Regardez simplement les photos pour promouvoir le naturisme, un centre, etc. Dans l'immense majorité des cas il y a en figuration une jeune femme bien faite en gros plan. Pourtant, nous savons bien que pour attirer les débutants(es), il y a d'autres arguments bien réels (santé, etc.) que l'idée de trouver des poulettes bien roulées ... ça peut même entretenir la confusion naturisme-sexualité débridée qui nous agace.
Regardez la place énorme qui est faite ici aux "artistes" féminines qui se dénudent, comme si le fait d'enlever ses vêtements rendait obligatoirement géniale. Ne confondez pas votre plaisir des yeux d'homme hétéro avec un art réel !
Regardez les discussions sur les attitudes des femmes dans les centres. Je n'ai pas retrouvé la discussion (qui m'avait choquée à l'époque) dans les archives (?) sur le fait pour les femmes en centre de pouvoir ouvrir leurs cuisses ou non.
Regardez la façon que vous avez de décrire les femmes : "belles". Il ne s'agit jamais de leur intelligence, de leur esprit ...
Pouvez-vous imaginer une vraie naturiste allergique aux photos et autres trucs médiatiques, surtout si physiquement c'est un canon ? Je ne le pense pas.
PhilE, dans son petit mot d'accueil sur mon retour, m'a appelée "vieille connaissance", et s'en est de suite excusé ... Mais non PhilE, ça m'a fait plaisir, ce mot. Les femmes ont le droit d'être vieilles et aussi moches physiquement, sans que ça n'altère l'estime qu'on leur prête dans le milieu naturiste.
Bref il me semble que le ménage pourrait être fait aussi ici. Depuis des années, vous vous demandez pourquoi les femmes ne viennent pas causer ici. Arrêtez de ne voir que leur physique, arrêtez de leur dire comment elles doivent penser et se comporter, et vous verrez que je ne serai pas (encore) la seule ici à causer.
Bon dimanche à tous (toutes) !
Il ne faudrait pas non plus considérer les humains comme de purs esprits. Notre corps, c'est nous.
Je ne me suis pas excusé de t'avoir appelé "vieille connaissance", le vieille ne voulant pas dire ici âgée, mais "que l'on connait depuis longtemps". Je ne m'excusais pas, je précisais, parce que certains ont tendance à isoler un mot et de monter sur des grands chevaux.
"Donnez-moi une phrase de n'importe qui, et je le ferai pendre" aurait dit Voltaire, c-a-d qu'en prenant une phrase hors contexte, on peut faire dire ce qu'on veut à n'importe qui.

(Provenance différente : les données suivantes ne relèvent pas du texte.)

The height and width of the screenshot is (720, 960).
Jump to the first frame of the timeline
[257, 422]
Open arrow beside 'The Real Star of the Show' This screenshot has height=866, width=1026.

Il ne faut voir nul sexisme à dire qu'une femme est belle. Ce n'est pas du féminisme que de dire que ces compliments ou jugements seraient sexistes, c'est simplement de la bêtise.
PhilE,
Personne n'a dit que nous ne sommes que des purs esprits. Personne ne reproche de voir de la beauté dans une femme. Le problème reste de ne voir QUE ça, ou presque.
Et j'avais compris ta phrase, n'applique pas Voltaire à tes propres propos, je n'ai pas envie de perdre du temps inutilement. Je sais que tu adores avoir raison, donc tu peux continuer mais ce sera un monologue vain.
A vous tous,
Je ne suis pas revenue pour me battre avec vous, bien entendu. Je veux juste savoir s'il y a un espoir que les choses changent, c'est tout. Si c'est oui, je veux être avec vous; si c'est non, ben tant pis ...
J'observe.
Bon dimanche, il fait beau sur le Bassin.